Visual effects supervisor Stephane Ceretti interview over Doctor Strange

RDJ134 15 november 2016 om 00:00 uur

Gisteren kon je hier op Eigenwereld.nl al lezen dat Marvels Doctor Strange wereldwijd meer dan $103 miljoen had opgebracht. De PR rond om deze film lijkt ook geen einde te kennen, want de website Collider dropte gisteren dit interview met visual effects supervisor, Stephane Ceretti. Van dit interview kan je hier onder een klein stukje lezen.


Collider: This movie is visually stunning and mind-blowing, on every level. Usually with visual effects, you want them to blend in and be seamless and have people forget they weren't actually there, but with this, there's no getting around them. Is it cool to get to hear that appreciation that people have for the visuals?

CERETTI:
Well, I'm not going to complain. It's nice. We've been working on the film for two years, so it's been a long, long process and a very difficult one. It's visually very heavy, in terms of visual effects, but we also tried to balance the film and the effects and the story together, in a way where we don't take people out of it. Even though we're going crazy, you still have to relate it to what's happening to the characters. It's been very hard, in that sense, to find the right balance between things, and find the right effects. It's very exciting to see that the audience is responding very well to it. We started from the streets of real New York that they know, and then go all the way to the crazy kaleidoscope Rubik's cube version of New York, and pace it through the sequence to make it feel like they can fly with us and understand what we were trying to do. So, it's good to see that they're reacting well to it. It's very exciting.

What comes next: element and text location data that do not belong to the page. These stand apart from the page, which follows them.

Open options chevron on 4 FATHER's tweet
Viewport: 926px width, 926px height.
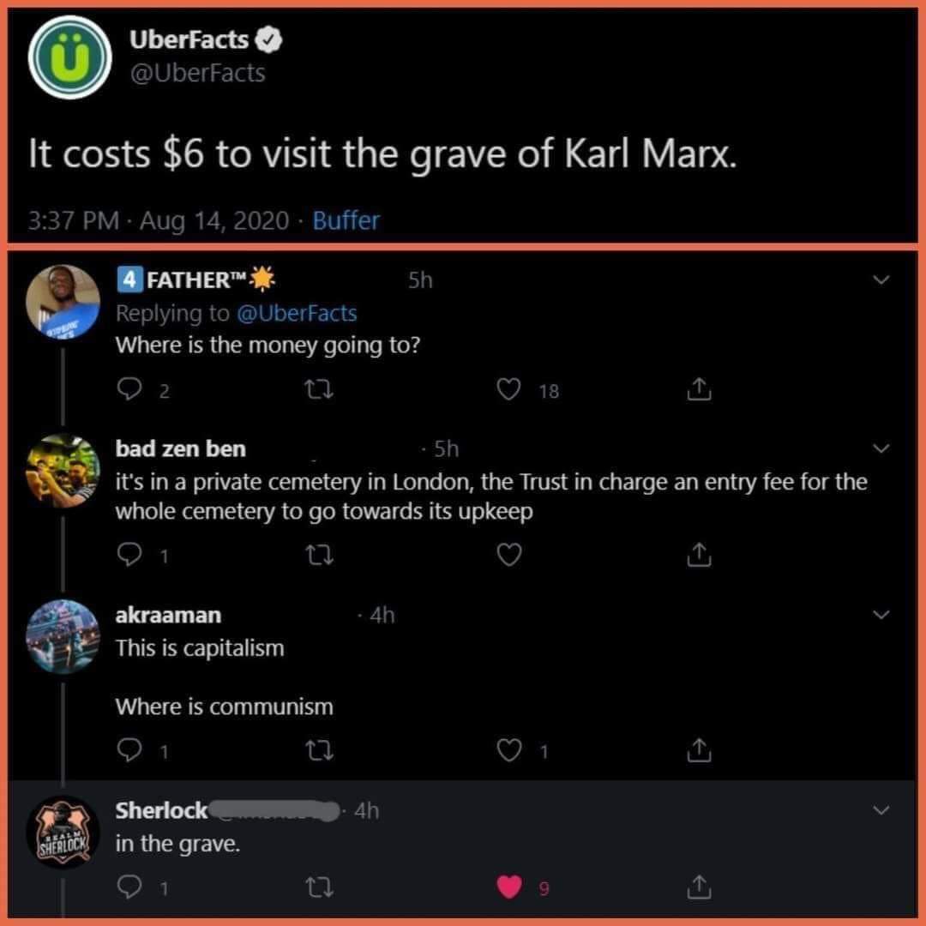881,280
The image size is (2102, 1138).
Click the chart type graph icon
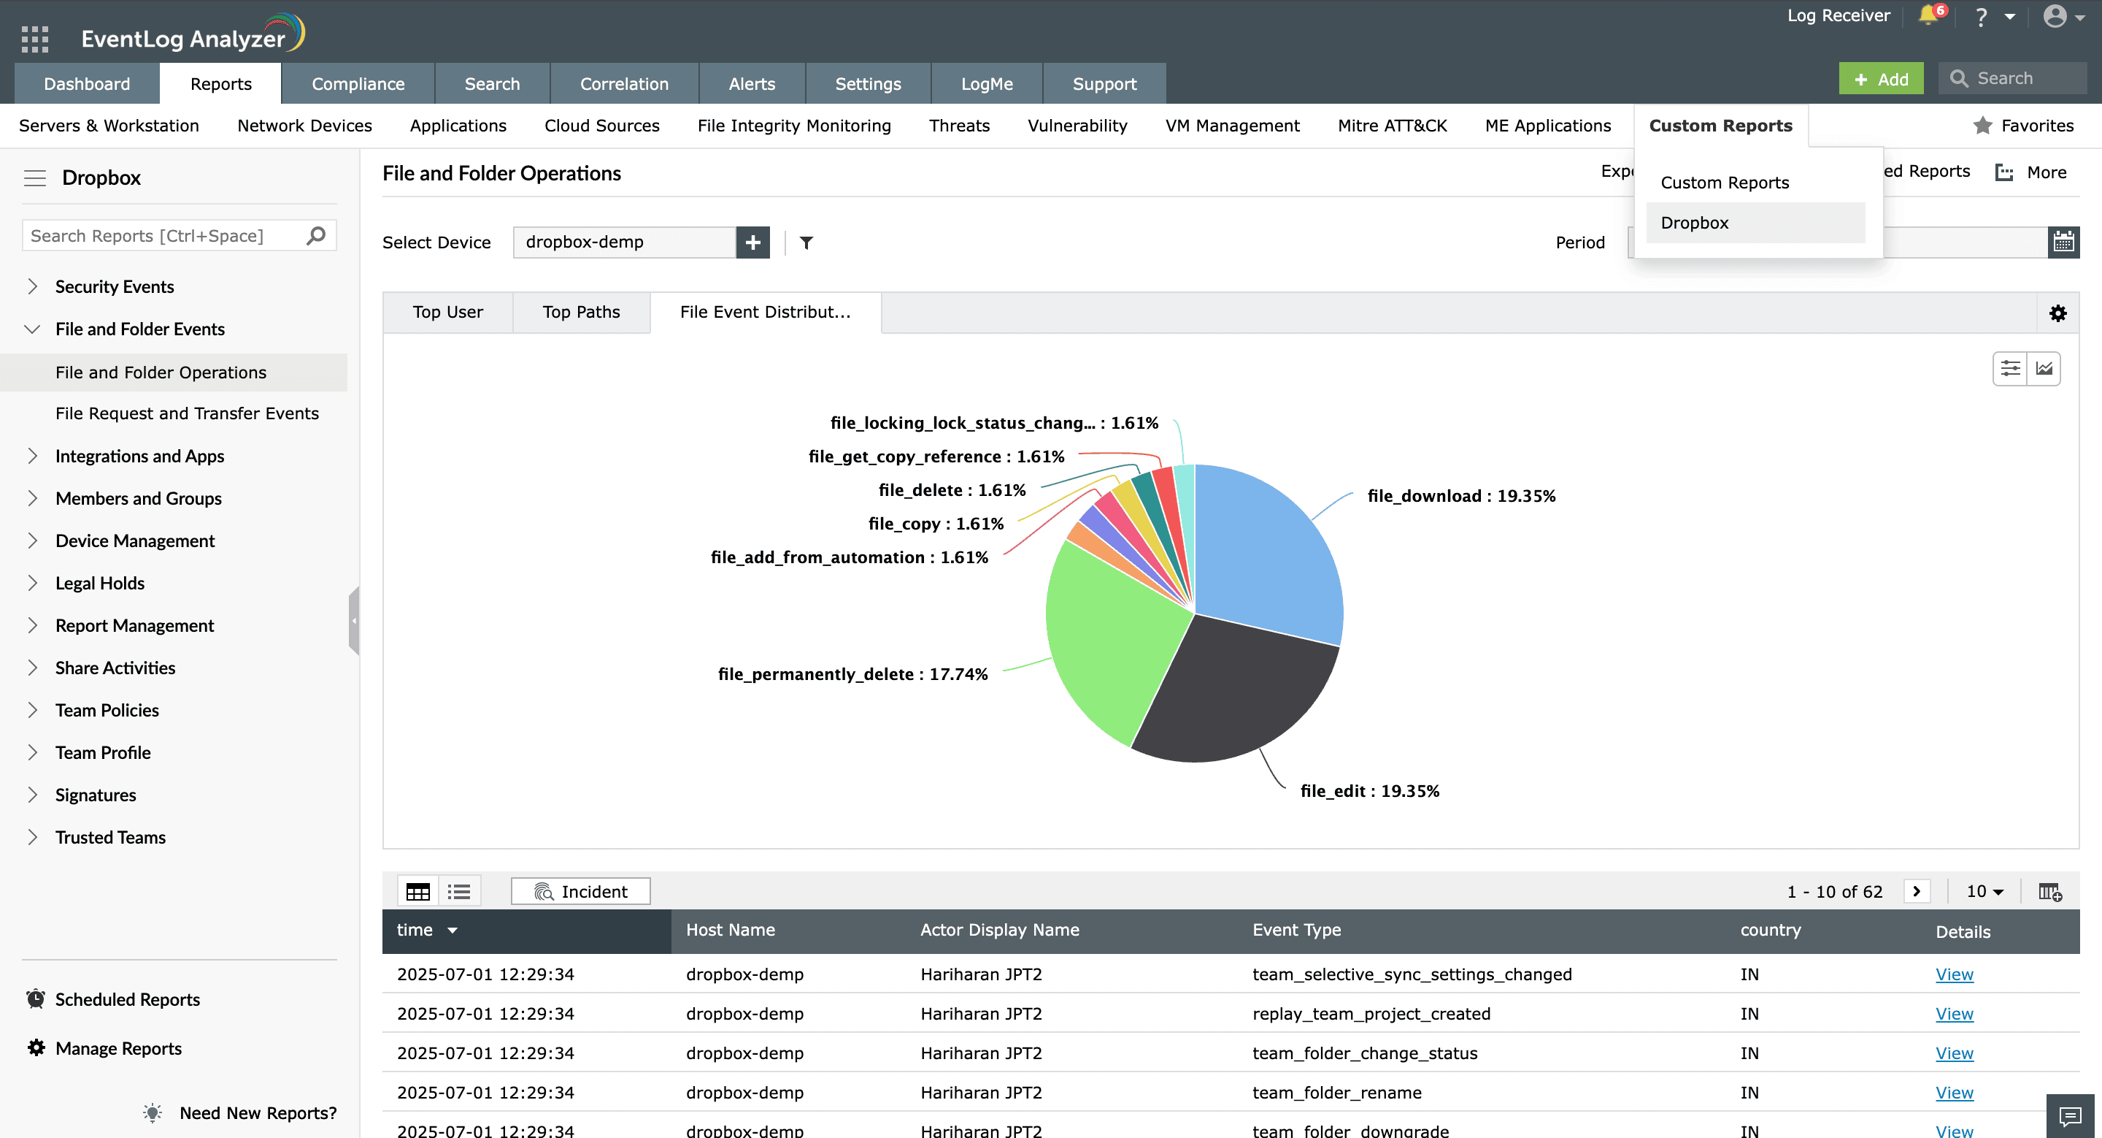pyautogui.click(x=2044, y=369)
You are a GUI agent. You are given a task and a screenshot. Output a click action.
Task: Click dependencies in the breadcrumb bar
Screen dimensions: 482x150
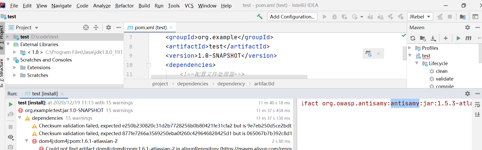click(192, 84)
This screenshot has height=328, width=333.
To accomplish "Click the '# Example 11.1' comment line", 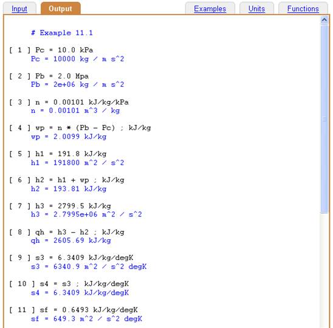I will (x=62, y=33).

Any one of these sequences would be crazy, on their own, but you have countless crazy shots in this film.

CERETTI:
The good thing on this film was that we had a lot of time, before we started to shoot, to try to figure it out. We pushed five months because Benedict [Cumberbatch] wasn't available, so I started in September 2014, which is more than two years ago. Because of that, we had lots of time to figure things out and do some concepts and do a lot of pre-vis. We were lucky that Marvel said to keep going on pre-vis and concepts. It's a difficult film and they knew that from the start, so they really gave us the tools to figure it out, from a script point of view and a visual point of view. We also worked together. (Director) Scott [Derrickson] was writing the script, as well, and we were all together, all the time. It was a creative campus of people, just trying to figure things out. The script was informing us in pre-vis, effects and editing, even before we started to shoot. Also, Scott had a lot of visuals that he came with on the project and he wanted to use. Charlie Wood, the production designer, and I worked on it together for a few weeks, initially, to try to sort things out, get some new ideas, and put even more visuals into the big stew we were doing, at the time. It was a feedback loop between the script and the visuals, all the time, which I think worked very well because they are integrated. I think it was successful that we had that time. We didn't have much time in post, though. We had six months in post to do everything, so that was tough.